Oxidative Stress Response Biomarkers of Ovarian Cancer Based on Single-Cell and Bulk RNA Sequencing

Mingjun Zheng #  1   2   3   4 Yuexin Hu #  1   2   3 Ouxuan Liu  1   2   3 Siting Li  1   2   3 Yuxuan Wang  1   2   3 Xinru Li  1   2   3 Juanjuan Liu  1   2   3 Qing Yang  1   2   3 Xiao Li  1   2   3 Bei Lin  1   2   3
Affiliations

Oxidative Stress Response Biomarkers of Ovarian Cancer Based on Single-Cell and Bulk RNA Sequencing

Mingjun Zheng et al. Oxid Med Cell Longev. .

Abstract

Background: The occurrence and development of ovarian cancer (OV) are significantly influenced by increased levels of oxidative stress (OS) byproducts and the lack of an antioxidant stress repair system. Hence, it is necessary to explore the markers related to OS in OV, which can aid in predicting the prognosis and immunotherapeutic response in patients with OV.

Methods: The single-cell RNA-sequencing (scRNA-seq) dataset GSE146026 was retrieved from the Gene Expression Omnibus (GEO) database, and Bulk RNA-seq data were obtained from TCGA and GTEx databases. The Seurat R package and SingleR package were used to analyze scRNA-seq and to identify OS response-related clusters based on ROS markers. The "limma" R package was used to identify the differentially expressed genes (DEGs) between normal and ovarian samples. The risk model was constructed using the least absolute shrinkage and selection operator (LASSO) regression analysis. The immune cell infiltration, genomic mutation, and drug sensitivity of the model were analyzed using the CIBERSORT algorithm, the "maftools," and the "pRRophetic" R packages, respectively.

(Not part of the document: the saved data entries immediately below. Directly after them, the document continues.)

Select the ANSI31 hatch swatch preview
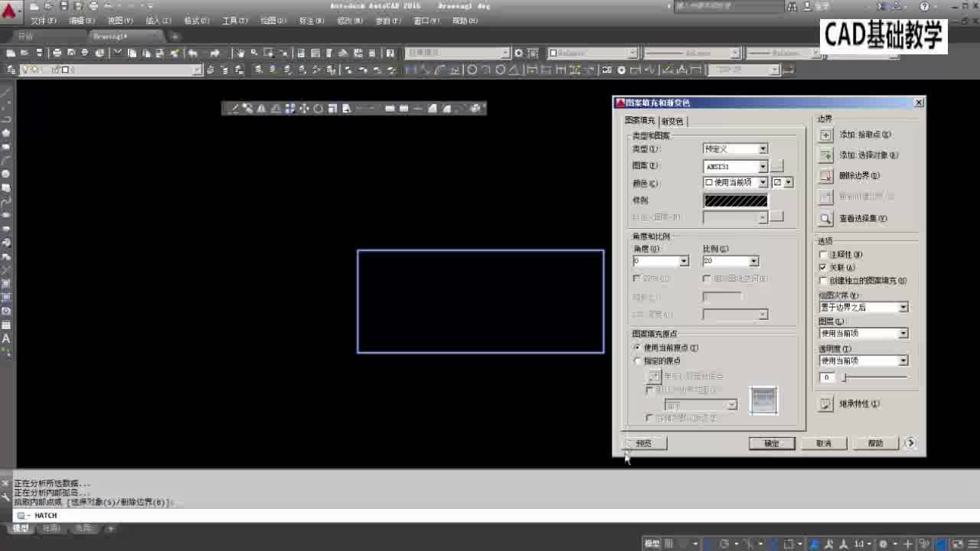 [x=734, y=200]
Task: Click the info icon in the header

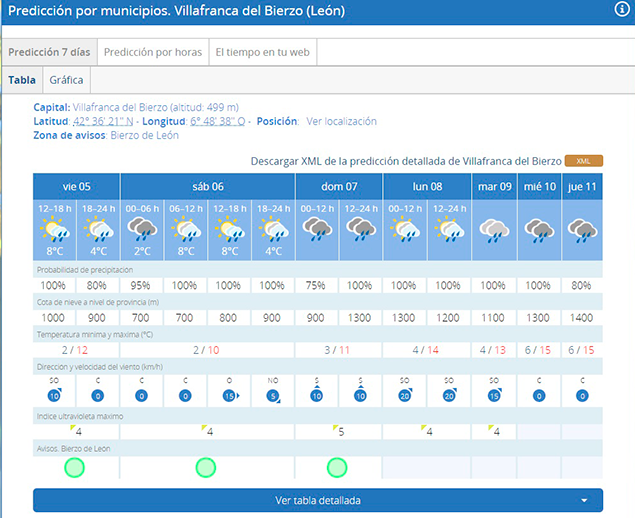Action: (621, 9)
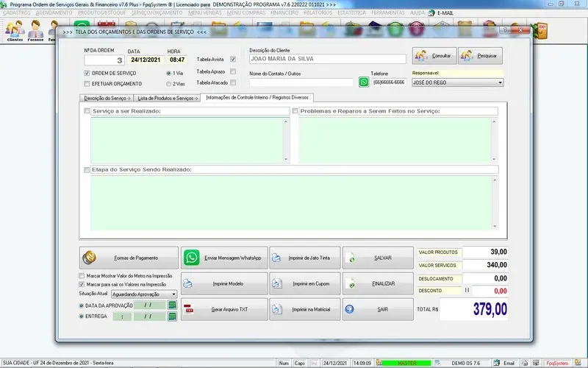Open Formas de Pagamento with coin icon
588x368 pixels.
click(128, 258)
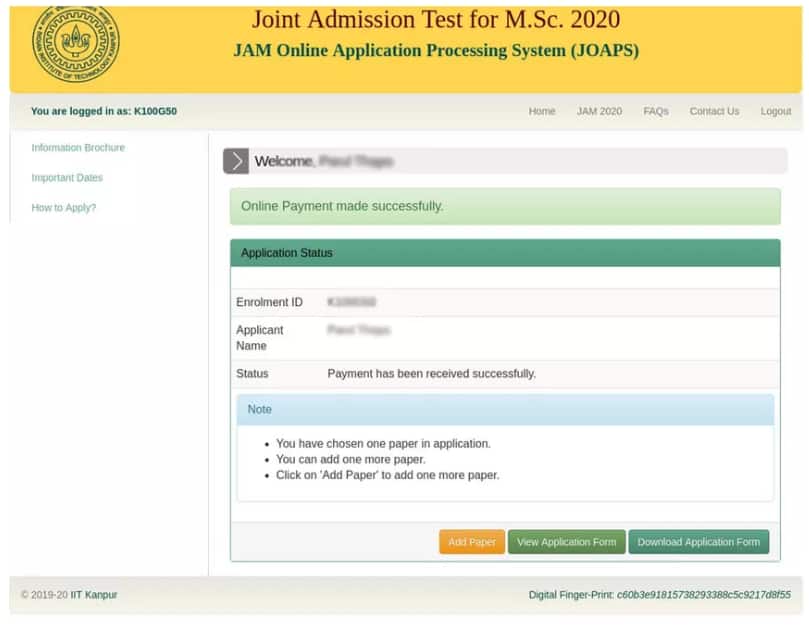Open the FAQs page
The width and height of the screenshot is (809, 629).
655,111
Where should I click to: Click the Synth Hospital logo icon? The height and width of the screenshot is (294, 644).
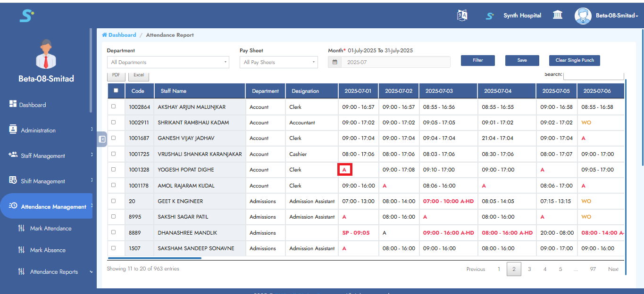[490, 16]
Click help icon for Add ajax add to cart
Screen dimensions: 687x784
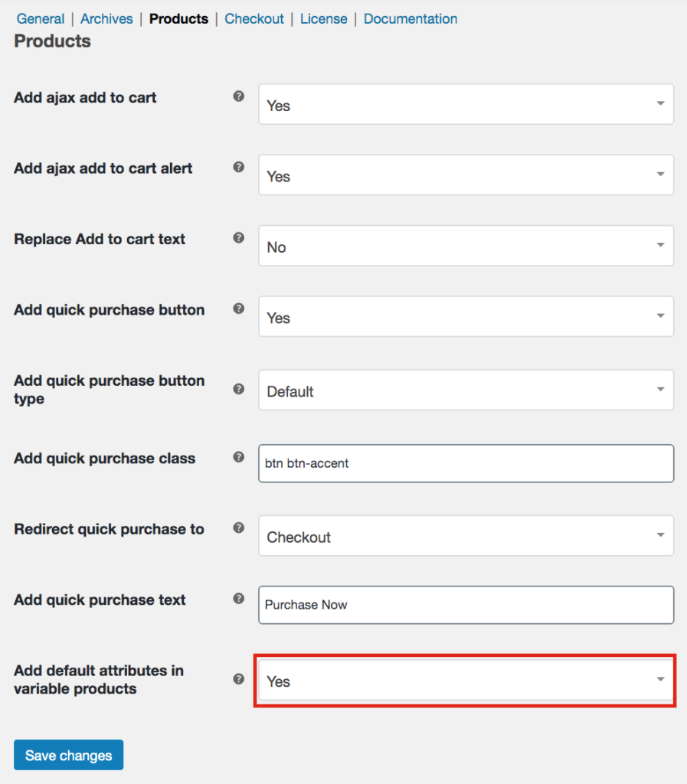tap(238, 96)
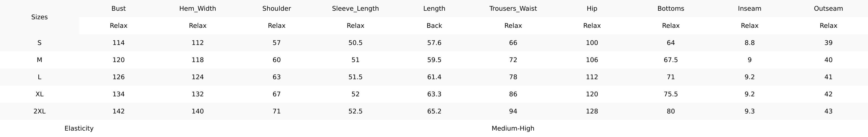This screenshot has height=137, width=868.
Task: Select the 51.5 Sleeve_Length value for L
Action: (x=355, y=77)
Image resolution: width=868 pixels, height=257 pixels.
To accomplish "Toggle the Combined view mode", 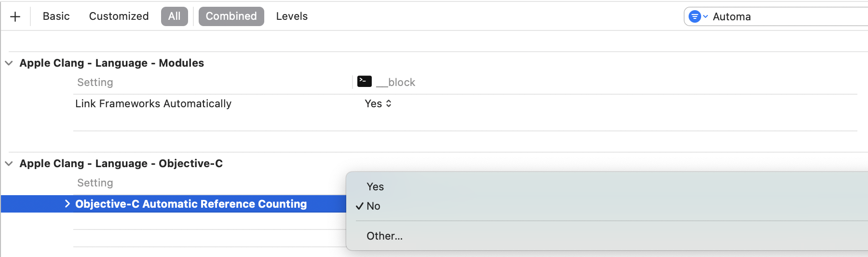I will tap(231, 16).
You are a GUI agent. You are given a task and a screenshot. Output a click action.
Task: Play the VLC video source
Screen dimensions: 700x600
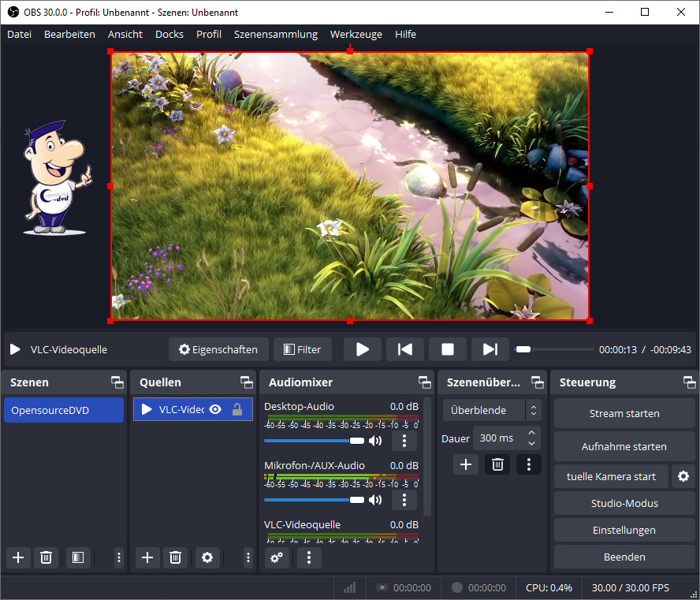362,349
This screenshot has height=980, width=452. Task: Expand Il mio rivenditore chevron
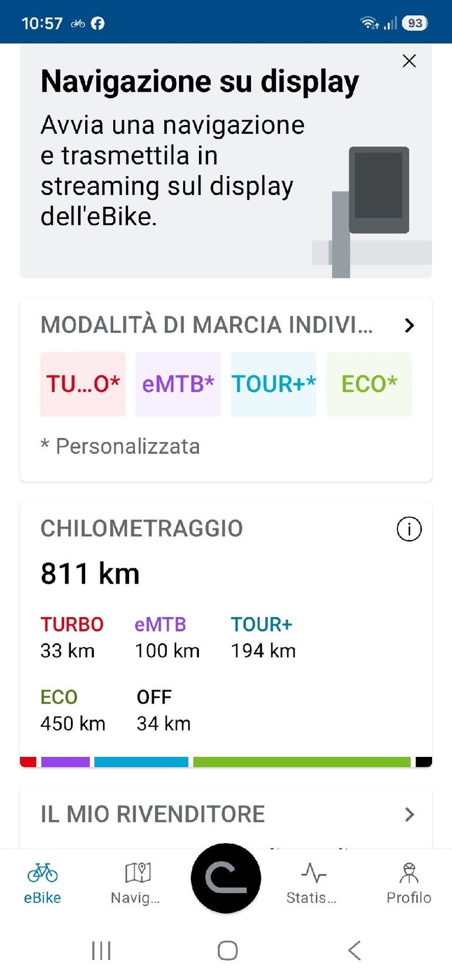point(410,814)
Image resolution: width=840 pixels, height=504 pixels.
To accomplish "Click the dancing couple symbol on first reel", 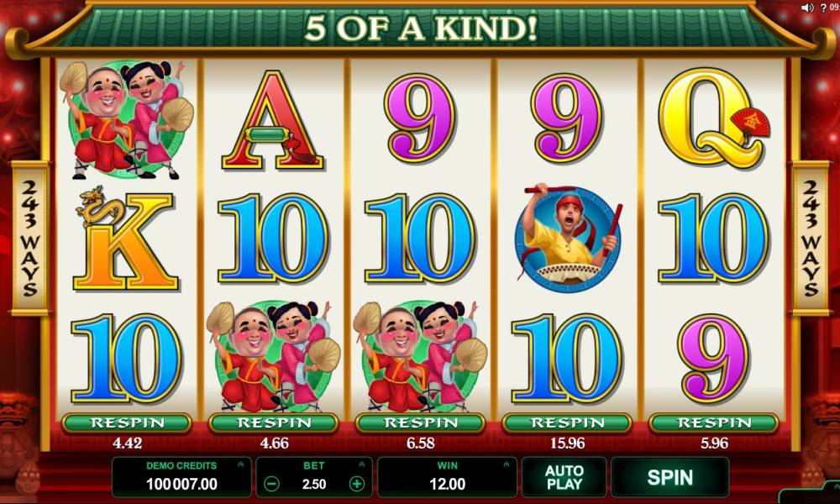I will [x=127, y=120].
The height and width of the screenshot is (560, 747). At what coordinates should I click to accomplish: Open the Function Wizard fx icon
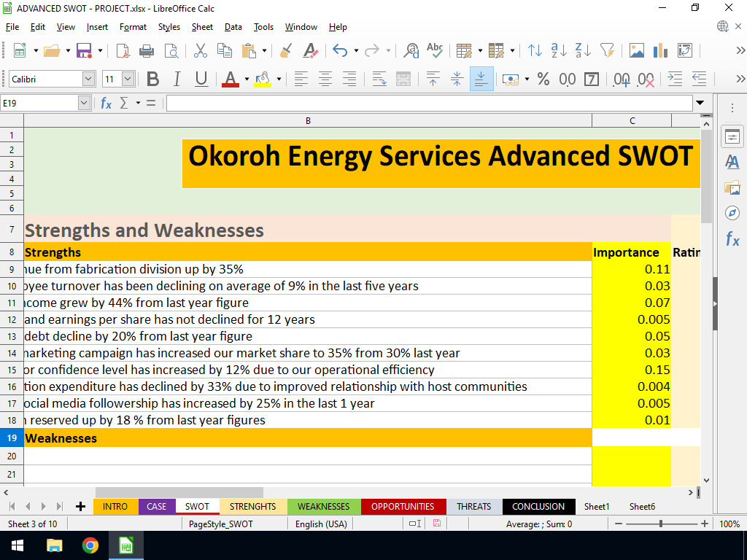(106, 104)
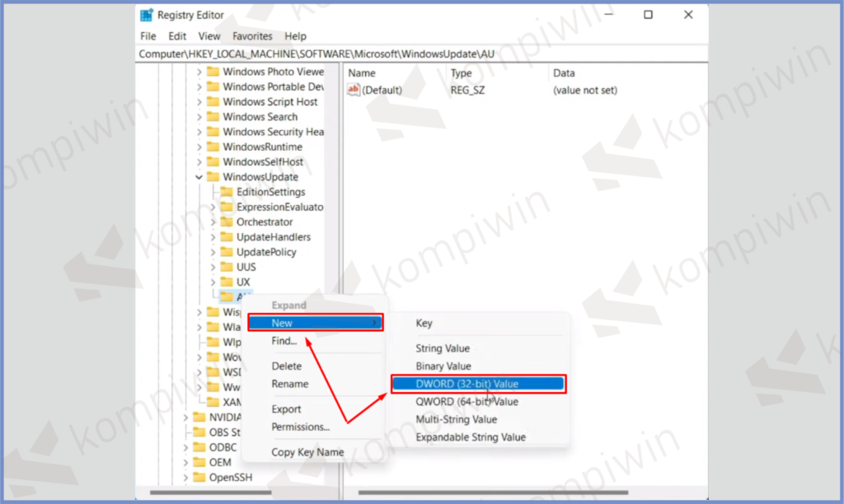The image size is (844, 504).
Task: Collapse the WindowsUpdate tree node
Action: 199,177
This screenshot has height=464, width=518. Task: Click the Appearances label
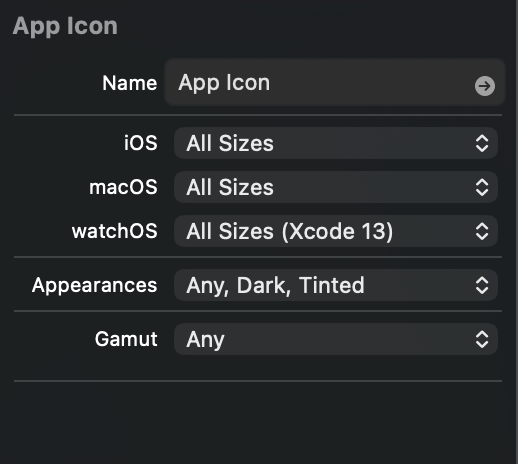pos(95,285)
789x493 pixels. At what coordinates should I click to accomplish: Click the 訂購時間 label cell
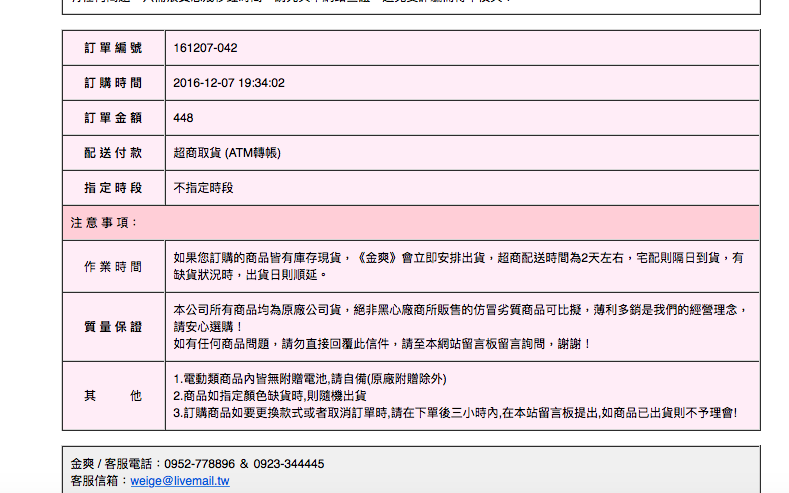point(113,83)
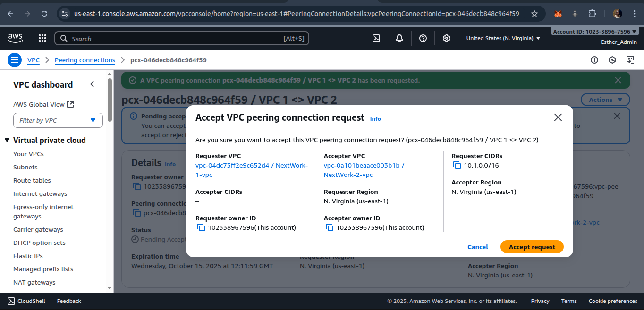
Task: Copy the Requester CIDR 10.1.0.0/16
Action: click(457, 165)
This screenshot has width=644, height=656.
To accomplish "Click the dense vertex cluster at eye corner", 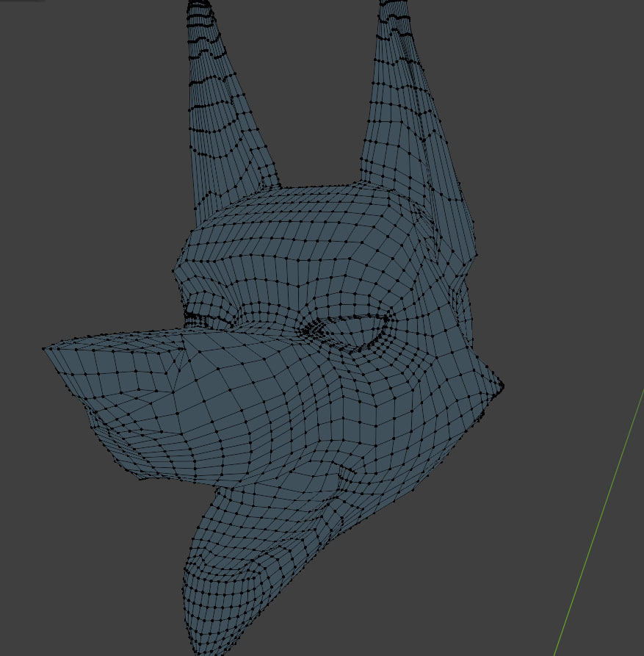I will coord(311,328).
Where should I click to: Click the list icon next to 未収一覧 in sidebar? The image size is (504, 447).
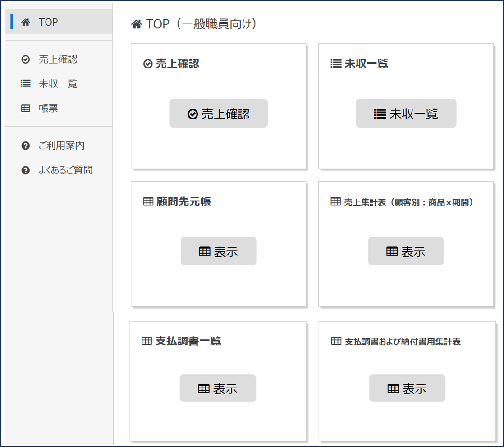pos(26,84)
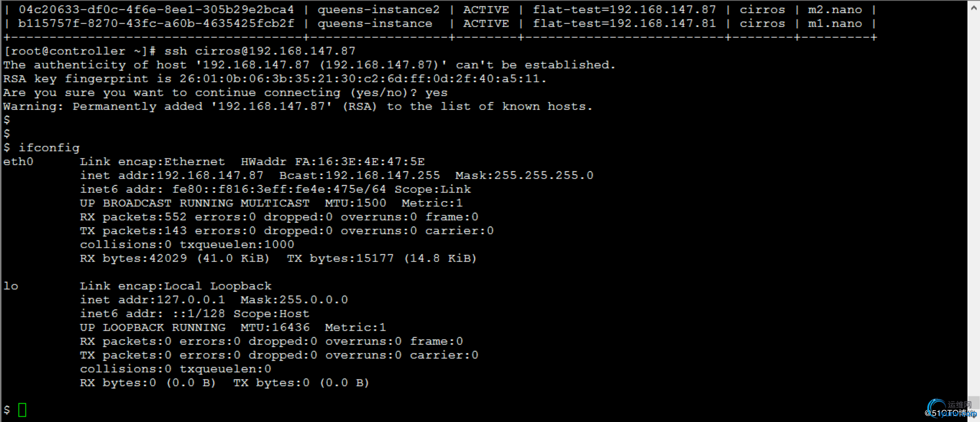The image size is (980, 422).
Task: Click the m1.nano flavor text
Action: tap(835, 24)
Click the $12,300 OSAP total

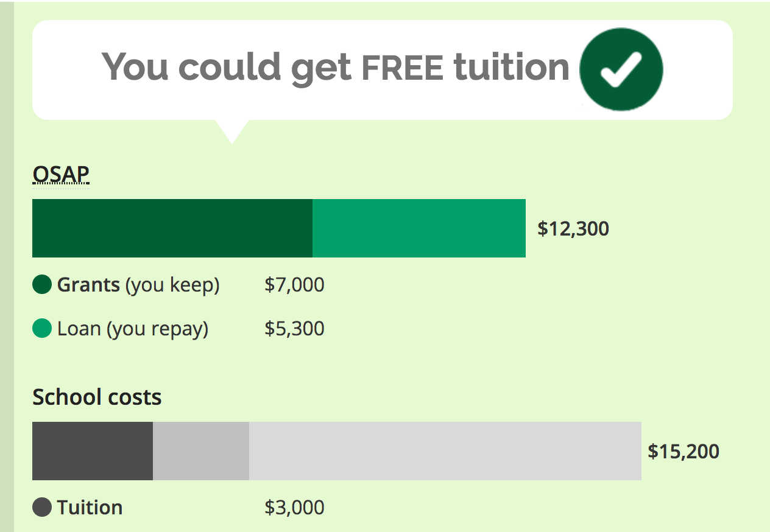point(573,229)
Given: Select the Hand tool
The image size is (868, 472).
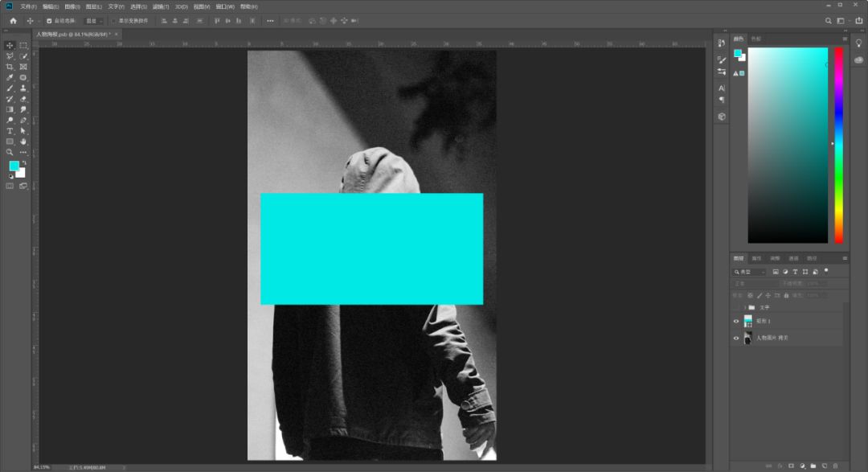Looking at the screenshot, I should [x=23, y=142].
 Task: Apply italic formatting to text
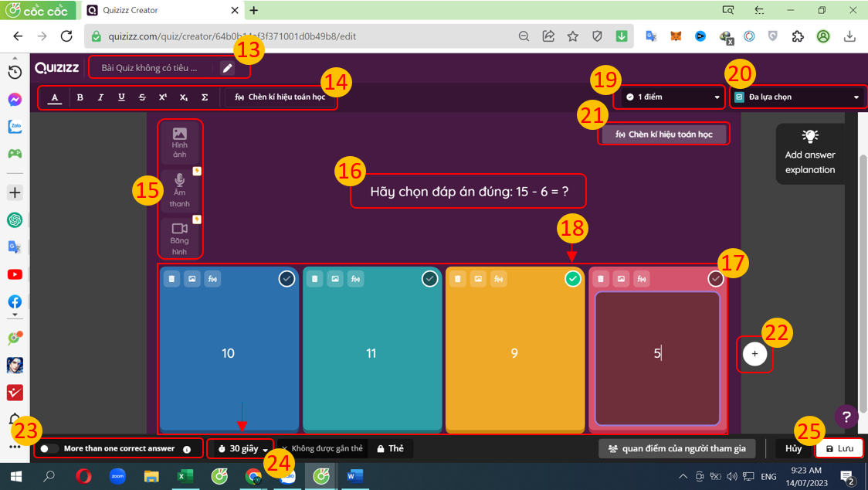[100, 97]
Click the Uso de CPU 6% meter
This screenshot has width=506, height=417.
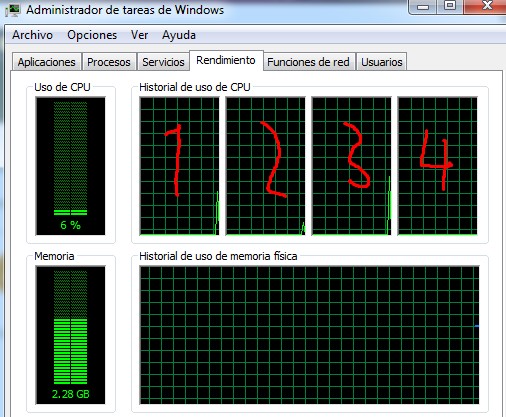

Results: Based on scRNA-seq data, we identified 12 clusters; OS response-related genes had the strongest specificity for cluster 12. A total of 151 genes were identified from 2928 DEGs to be significantly correlated with OS response. Finally, nine prognostic genes were used to construct the risk score (RS) model. The risk score model was an independent prognostic factor for OV. The gene mutation frequency and tumor immune microenvironment in the high- and low-risk score groups were significantly different. The value of the risk score model in predicting immunotherapeutic outcomes was confirmed.

Conclusions: OS response-related RS model could predict the prognosis and immune responses in patients with OV and provide new strategies for cancer treatment.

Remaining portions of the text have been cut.